Statistical analysis

Prior to analysis all data were assessed to ensure normal distribution, homogeneity of variance and sphericity. If sphericity was violated, a Greenhouse Geisser correction was applied. Physical characteristics and dietary composition between both groups were examined using independent samples t‐test. Two‐way, between subjects repeated measures ANOVAs [time x group] where used to analyze all the variables. In the event of a significant F ratio, a one‐way, within‐subjects repeated measures ANOVA for each group and a one‐way, between subjects ANOVA at each time point with LSD pairwise comparisons were used for post hoc analysis. In addition, change scores for the intramuscular signaling proteins (PRE‐1H, PRE‐5H, PRE‐48H) were analyzed via separate one‐way ANOVAs. When appropriate, follow‐up analyses included one‐way between‐subject repeated measures ANOVAs and LSD post hoc comparisons. Significance was accepted at an alpha level of P≤0.05 and all data are reported as mean ± SD. Furthermore, the partial eta squared statistic was calculated for effect size for all dependent variables, and according to Green et al. (2000), 0.01, 0.06, and 0.14 were interpreted as small, medium, and large effect sizes, respectively. All data are reported as mean ± SD. Statistical analyses were performed using SPSS version 22.0 (IBM SPSS Statistics for Windows, Version 22.0. Armonk, NY: IBM Corp).

Results

Participant characteristics

Forty‐eight participants were initially recruited for this investigation, of which 10 were removed before analysis (PPB = 5, PL = 5) for a final of 38 participants in the analysis (Table 1). Of the 10 participants removed, four participants requested to discontinue testing (PPB = 3; PL = 1). Of the four participants that wished to discontinue, two reported unresolvable scheduling conflicts (both from PPB group), and two discontinued supplementation during the 28‐day supplementation period due to the time commitment (PPB = 1, PL = 1). Five additional participants that completed testing were removed from analysis due to lack of compliance (PPB = 2; PL = 3). Four of the five participants were removed for failure to achieve 80% compliance with supplementation (PPB = 1; PL = 3) while one did not adhere to the fasting requirements (PL group). One additional participant was removed due to a lack of sufficient tissue for analysis (PL group).

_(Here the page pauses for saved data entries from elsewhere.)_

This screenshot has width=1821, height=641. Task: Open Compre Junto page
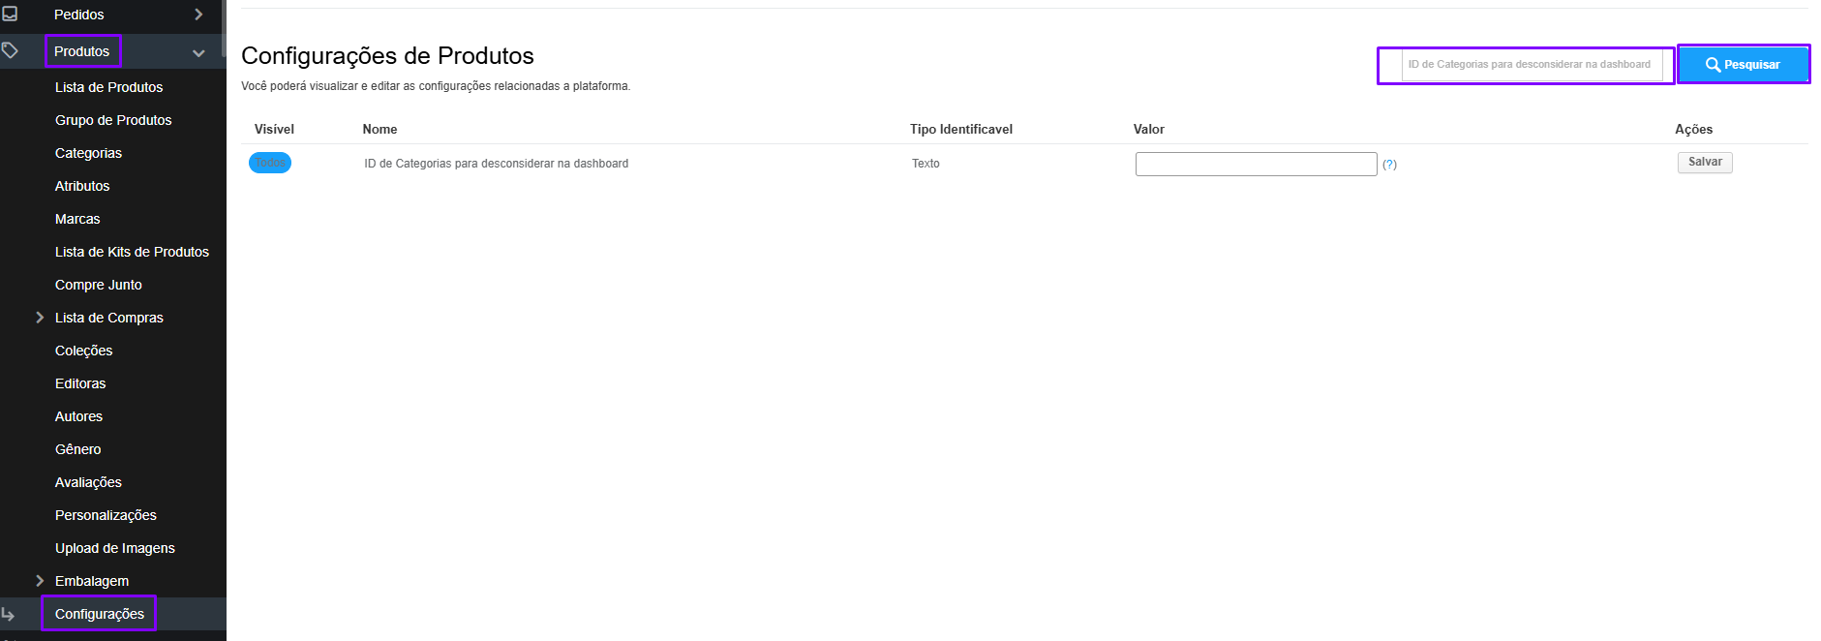[98, 285]
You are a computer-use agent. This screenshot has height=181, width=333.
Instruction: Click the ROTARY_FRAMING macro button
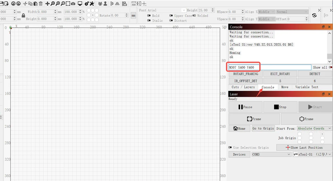coord(246,74)
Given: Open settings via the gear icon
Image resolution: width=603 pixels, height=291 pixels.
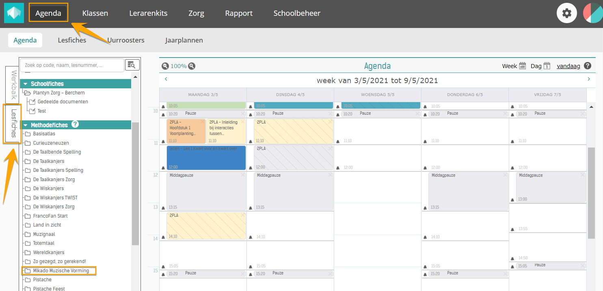Looking at the screenshot, I should (x=566, y=13).
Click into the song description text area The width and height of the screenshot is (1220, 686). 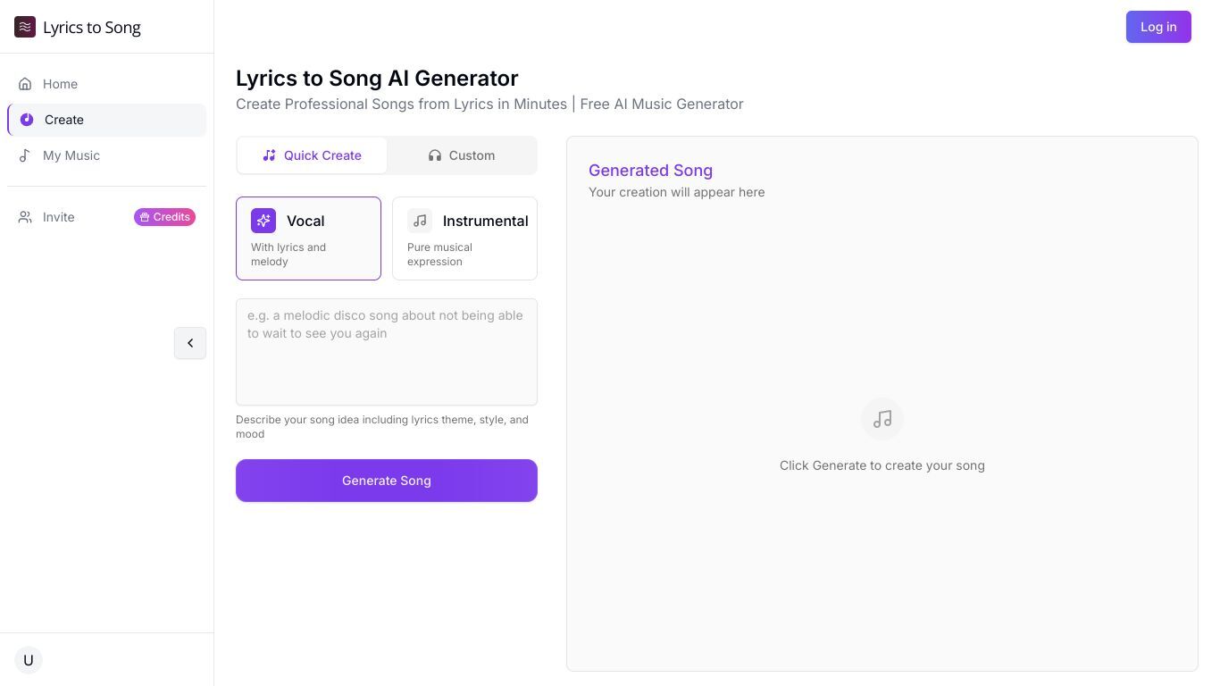click(387, 352)
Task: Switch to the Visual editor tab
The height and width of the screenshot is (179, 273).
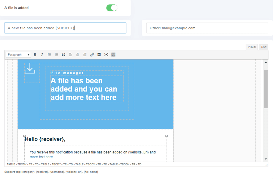Action: pyautogui.click(x=252, y=47)
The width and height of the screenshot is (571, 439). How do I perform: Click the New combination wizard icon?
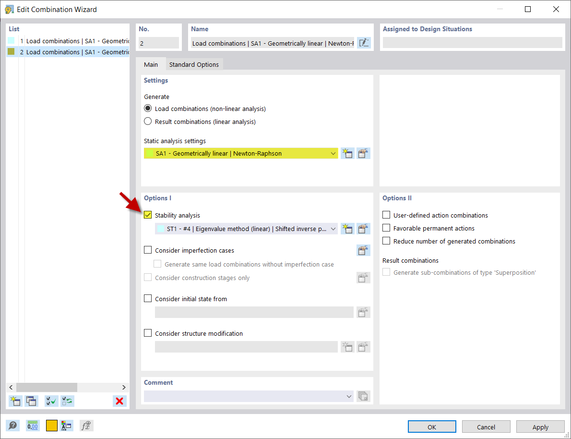coord(15,401)
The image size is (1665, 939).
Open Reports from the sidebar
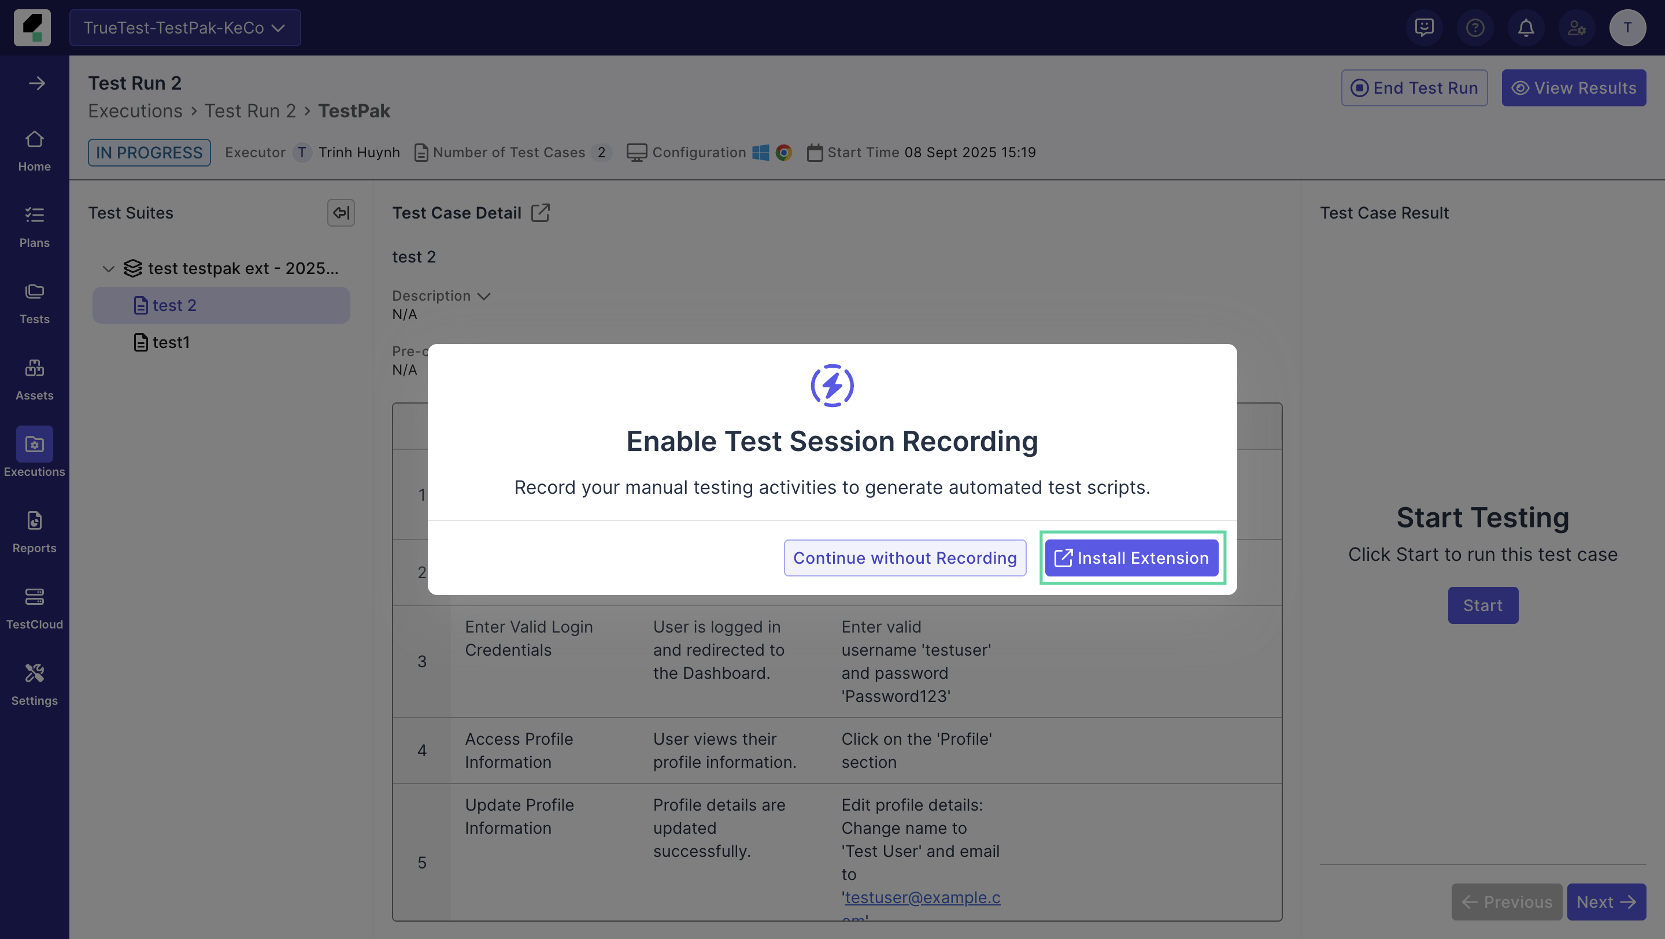[x=34, y=531]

There were no significant differences (P > 0.05) in baseline characteristics of the remaining 38 participants (Table 1). No significant differences (P = 0.902) were observed between groups for supplement compliance between the PL (97.9 ± 2.9%) and PPB (97.7 ± 3.8%). In addition, no significant differences (F = 0.173, P = 0.842) in dietary composition were noted between the three groups throughout the acute protocol. A significant group × time interaction (F = 7.202, P ≤ 0.001, η 2 = 0.292) was observed in changes in myoglobin concentrations. Myoglobin concentrations were significantly increased from PRE in PPB and PL at IP (P ≤ 0.001), 1H (P ≤ 0.001), and 5H (P ≤ 0.001). Myoglobin concentrations were not significantly elevated in CON at any time point, and there were no significant differences in myoglobin between PL and PPB at any time point. A significant group x time interaction was observed (F = 5.122, η 2 = 0.232, P = 0.001) for CK concentrations. Significant elevations from PRE were observed in PPB at 24H (P = 0.001) and 48H (P = 0.002) while PL was also elevated at 24H (P = 0.006) and 48H (P = 0.020). Creatine Kinase values were not significantly elevated in CON at any time point. However, CK concentrations were significantly greater in PPB compared to CON at 24H (P = 0.005), and PPB was greater than CON (P = 0.010) and PL (P = 0.047) at 48H. While PL was significantly elevated in relation to PRE, it was not statistically different from CON at any time point.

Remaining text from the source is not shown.